We’re just insecure people, aren’t we? I grew up as a people pleaser—I needed approval and affirmation. I really struggled if anyone didn’t like me.
But I’m realizing that it won’t matter what I do, it won’t matter what I say, it won’t matter how I conduct myself—there will always be people who are just not going to like me. And I cannot care about that. I just can’t. If I’m bending who I actually am in a constant effort to please people (some of whom will never be pleased), then I’ll end up living a fractured, disingenuous life.
I want to be clear, though, that I am very open to receiving constructive criticism and counsel from people who know and love me. May we always be open to that. For me, the antidote to this pressure to make everyone happy is twofold: First, I hold onto the reality that I have God who loves me and always tells me the truth. And, second, I have my friends—the same friends who’ve been in my life for 15 years. They’re not “fans”—they’re just real friends. We live a real life here, together in our little town, and it’s safe for me to just be ordinary and to listen to what’s true and real with them.
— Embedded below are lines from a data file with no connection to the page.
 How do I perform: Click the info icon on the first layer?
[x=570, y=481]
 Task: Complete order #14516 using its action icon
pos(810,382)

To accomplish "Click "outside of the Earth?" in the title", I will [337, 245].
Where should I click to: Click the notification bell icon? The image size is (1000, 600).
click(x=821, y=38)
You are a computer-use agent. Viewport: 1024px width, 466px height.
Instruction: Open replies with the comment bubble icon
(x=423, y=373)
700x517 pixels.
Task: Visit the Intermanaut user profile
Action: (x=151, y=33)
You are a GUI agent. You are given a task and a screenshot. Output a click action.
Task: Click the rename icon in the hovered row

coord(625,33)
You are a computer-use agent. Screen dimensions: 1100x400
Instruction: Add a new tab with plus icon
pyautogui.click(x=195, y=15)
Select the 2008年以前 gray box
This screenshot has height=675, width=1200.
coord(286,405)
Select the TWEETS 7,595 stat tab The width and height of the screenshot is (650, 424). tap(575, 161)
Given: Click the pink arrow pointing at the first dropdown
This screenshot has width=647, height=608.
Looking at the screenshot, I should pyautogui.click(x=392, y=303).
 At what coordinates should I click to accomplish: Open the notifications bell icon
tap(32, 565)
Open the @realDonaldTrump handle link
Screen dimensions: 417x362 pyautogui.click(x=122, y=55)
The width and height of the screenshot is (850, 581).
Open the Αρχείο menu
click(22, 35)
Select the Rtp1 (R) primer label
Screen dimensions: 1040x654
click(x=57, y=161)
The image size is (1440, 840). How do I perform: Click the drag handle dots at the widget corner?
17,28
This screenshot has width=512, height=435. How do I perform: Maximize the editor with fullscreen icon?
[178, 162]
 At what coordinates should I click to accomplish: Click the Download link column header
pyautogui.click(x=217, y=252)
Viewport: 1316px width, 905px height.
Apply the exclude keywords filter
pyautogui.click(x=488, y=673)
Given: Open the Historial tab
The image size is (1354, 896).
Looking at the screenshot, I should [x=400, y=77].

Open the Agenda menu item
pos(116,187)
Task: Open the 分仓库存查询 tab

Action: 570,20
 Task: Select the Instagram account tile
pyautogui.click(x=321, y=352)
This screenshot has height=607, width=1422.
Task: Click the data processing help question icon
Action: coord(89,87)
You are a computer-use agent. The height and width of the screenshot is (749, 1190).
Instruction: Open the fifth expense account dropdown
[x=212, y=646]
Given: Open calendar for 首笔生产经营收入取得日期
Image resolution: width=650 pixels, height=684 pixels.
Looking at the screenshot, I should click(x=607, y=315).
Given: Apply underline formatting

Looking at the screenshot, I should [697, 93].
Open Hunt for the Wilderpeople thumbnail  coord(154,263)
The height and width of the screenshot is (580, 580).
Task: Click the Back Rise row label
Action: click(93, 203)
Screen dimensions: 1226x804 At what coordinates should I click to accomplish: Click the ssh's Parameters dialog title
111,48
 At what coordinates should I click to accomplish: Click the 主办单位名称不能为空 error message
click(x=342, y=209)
As your platform has grown—books, speaking, your blog, your TV show—how have you kept yourself spiritually rooted? What choices help you center yourself in God?
First, it’s the reality that about 90 percent of our life as a family is just completely ordinary—and we’re intentional about that. I’m driving my kids to school, we’re sitting at soccer practice, I’m cooking dinner for kids who say they “don’t like it.” We’re going to church on Sunday, and we’re going to birthday parties for friends. To be honest, I actually hate the whole “Christian celebrity” thing. I detest it. It makes me feel uncomfortable and un-centered—and so we push back by choosing to stay small in our real life, and that’s what we do.
Second, it’s the friends who always have permission to speak into our life. We have this simple, small, ordinary church that we love. It’s the safest place on planet earth for me. And we have the same friends we’ve had for ages, and we study Scripture together. They can say to us any time, “You’re acting too big for your britches,” or “You’re losing your humility,” or “You’re letting your values shift.” They have carte blanche to say that to us at any time, and we have promised to listen. Because we know that we’re human—we’re not above it. (No one is.)
For so many of us, suffering is a wake-up call that forces us to take stock of our lives. Right now, you’re on a journey through suffering with your mom as she battles cancer. How has that experience had an impact on the way you desire to live?
We don’t have answers regarding my mom’s health, but what I can say from the messy middle we’re in right now is that I am certain that God is still good. God always feels good when your life is going well. And you suspect that you’re going to think he’s good in suffering—but you don’t know if you’ll actually have that certainty when suffering hits close to home. So for me, discovering that in suffering God‘s presence is as dear and comforting and good in the struggle as it ever was—and even more so—is a relief.
Suffering is no respecter of persons; it will sneak up on you right in the middle of life. You can’t plan your way around it. When your very closest people are sick and you don’t have any guarantees of the future, you really begin to understand that life is fleeting. You understand it differently. You understand it deeply. These days of ours are precious—they sift through our fingers so fast.
For me, my mom’s diagnosis has been a renewed call: slow down. Just slow down. God calls us to live out the portion of our lives in ordinary ways: love your people, love your family, enjoy your life together, bear one another’s burdens. None of these simple things are fancy—none of them are going to make headlines. And none of those things are fast; they’re all slow.
This life is not a race. So right now, as a family, we’re circling the wagons and we’re asking, What can go? What can we let go of so that we have more time for each other? I’m not great at it—I really have to work hard at doing it—but I am hearing the call, and I’m trying to listen.